Airlines to fly solo after May 2017; codeshare flights booked after that will be re-booked

NUNATSIAQ NEWS
Faced with an investigation into price-fixing from the Competition Bureau of Canada and mounting criticism from Nunavut leaders and residents, First Air announced it will bail out of its codeshare agreement with Canadian North as of March 16, 2017 and fly solo thereafter. (FILE PHOTO)
Faced with an investigation into price-fixing from the Competition Bureau of Canada and mounting criticism from Nunavut leaders and residents, First Air announced it will bail out of its codeshare agreement with Canadian North as of March 16, 2017 and fly solo thereafter. (FILE PHOTO)

First Air has filed for divorce just shy of the two-year anniversary of its codeshare marriage with Canadian North, saying in a Nov. 17 news release that it plans to walk away from Canadian North on May 16, 2017.

Customers “have told us that they strongly prefer to fly First Air on its own,” said First Air’s president and CEO, Brock Friesen, in the release.

In May 2015, the two airlines signed their codeshare agreement which allowed them to share routes rather than duplicate services.

By early 2017, First Air said it will have all six of its new ATR42-500 jets in service bringing its ATR fleet to 13.

So, together with a “capacity purchase arrangement” with Summit Air and a joint freighter service with Cargojet, First Air, “now has ample fleet to provide a robust schedule in both the Eastern and Western Arctic,” Friesen added in the release.

Canadian North appears to have been caught off guard by First Air’s change of heart.

In a brief statement released to media late Nov. 17, Canadian North president Steve Hankirk said the company was “disappointed by First Air’s sudden, unilateral decision to terminate the codeshare agreement with our airline, given the numerous efficiencies and schedule improvements it had enabled.”

Acknowledging that air service for northerners is “a vital lifeline,” Hankirk thanked customers for their support.

“We will continue to do all that we can to remain your airline of choice by offering competitive pricing and exceptional customer service, with safe operations always our number one priority.”

Codeshare earned few fans and much scorn north of 60.

Customers from east to west complained about overbooked flights, poor schedules and waylaid cargo as well as medical travel and prescription drug delays.

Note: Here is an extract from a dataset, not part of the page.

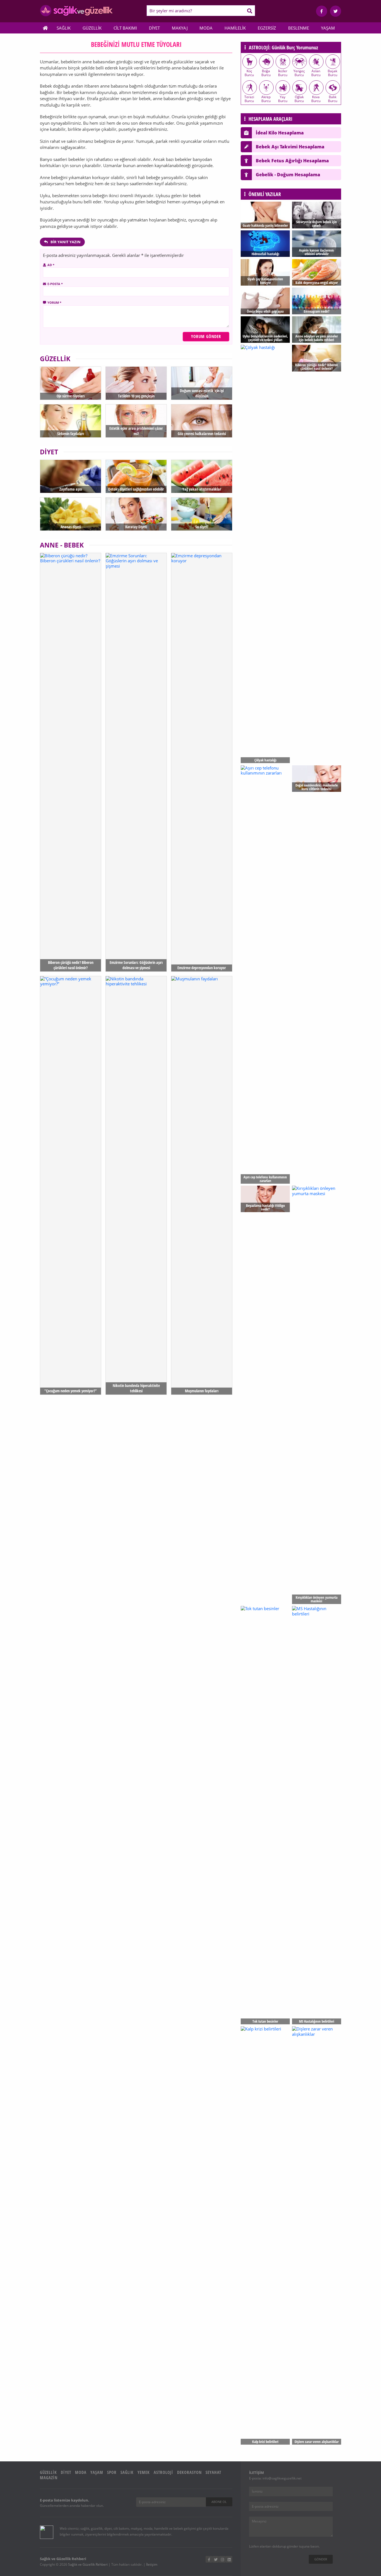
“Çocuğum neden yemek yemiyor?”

The deal prompted criticism from Nunavut’s premier, a round of public scrutiny at the Nunavut legislature, a threat to end a long-standing medical travel contract and an investigation into price-fixing by the Competition Bureau of Canada.

The codeshare agreements followed a failed attempt to merge the two airlines in 2014, when they began talks aimed at creating a single airline for the North.

But those merger negotiations died in October 2014 and neither of the two sides ever explained why.

Customers holding reservations beyond May 16, 2017 will automatically be re-confirmed on a new flight if their flight schedule has changed, First Air’s news release said.

Should they have further questions, customers can check online or call customer service at 1-800-267-1247.